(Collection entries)
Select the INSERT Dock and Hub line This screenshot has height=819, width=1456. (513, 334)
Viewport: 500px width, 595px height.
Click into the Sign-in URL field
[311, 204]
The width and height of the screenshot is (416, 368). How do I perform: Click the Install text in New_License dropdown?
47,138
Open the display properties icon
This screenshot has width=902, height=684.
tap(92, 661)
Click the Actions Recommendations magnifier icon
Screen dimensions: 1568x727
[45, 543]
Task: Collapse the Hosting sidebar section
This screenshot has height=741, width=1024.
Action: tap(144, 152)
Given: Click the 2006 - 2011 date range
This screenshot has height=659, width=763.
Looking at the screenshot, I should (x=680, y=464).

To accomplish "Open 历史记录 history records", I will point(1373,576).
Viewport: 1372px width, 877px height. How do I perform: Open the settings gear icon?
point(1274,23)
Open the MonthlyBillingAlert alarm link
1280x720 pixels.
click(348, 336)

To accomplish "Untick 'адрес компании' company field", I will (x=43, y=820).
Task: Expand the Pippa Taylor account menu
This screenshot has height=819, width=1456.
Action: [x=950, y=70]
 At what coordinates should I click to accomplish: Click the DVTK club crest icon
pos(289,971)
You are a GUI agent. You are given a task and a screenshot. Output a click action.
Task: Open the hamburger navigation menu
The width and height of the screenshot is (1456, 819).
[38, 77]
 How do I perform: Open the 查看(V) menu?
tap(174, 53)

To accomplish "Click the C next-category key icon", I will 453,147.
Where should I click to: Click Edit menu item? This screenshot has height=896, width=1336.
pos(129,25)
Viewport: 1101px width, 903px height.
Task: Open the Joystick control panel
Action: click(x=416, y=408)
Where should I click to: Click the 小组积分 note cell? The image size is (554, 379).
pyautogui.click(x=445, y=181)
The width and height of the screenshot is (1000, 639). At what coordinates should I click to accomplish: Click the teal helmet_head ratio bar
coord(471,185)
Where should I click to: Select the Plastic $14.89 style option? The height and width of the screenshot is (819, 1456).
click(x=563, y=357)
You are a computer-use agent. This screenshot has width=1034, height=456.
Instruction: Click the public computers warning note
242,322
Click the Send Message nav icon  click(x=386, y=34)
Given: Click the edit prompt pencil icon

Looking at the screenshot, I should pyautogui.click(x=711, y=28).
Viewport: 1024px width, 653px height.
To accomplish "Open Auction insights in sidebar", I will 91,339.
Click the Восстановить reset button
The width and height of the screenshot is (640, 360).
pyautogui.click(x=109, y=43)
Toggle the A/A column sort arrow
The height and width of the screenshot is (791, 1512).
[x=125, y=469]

**Work to do**
Reproduce the material between the line containing "I will point(1373,576)." and the line containing "click(348, 336)", inclusive.

**Full output**
To accomplish "Open 历史记录 history records", I will point(1373,576).
Viewport: 1372px width, 877px height. How do I perform: Open the settings gear icon?
point(1274,23)
Open the MonthlyBillingAlert alarm link
1280x720 pixels.
click(348, 336)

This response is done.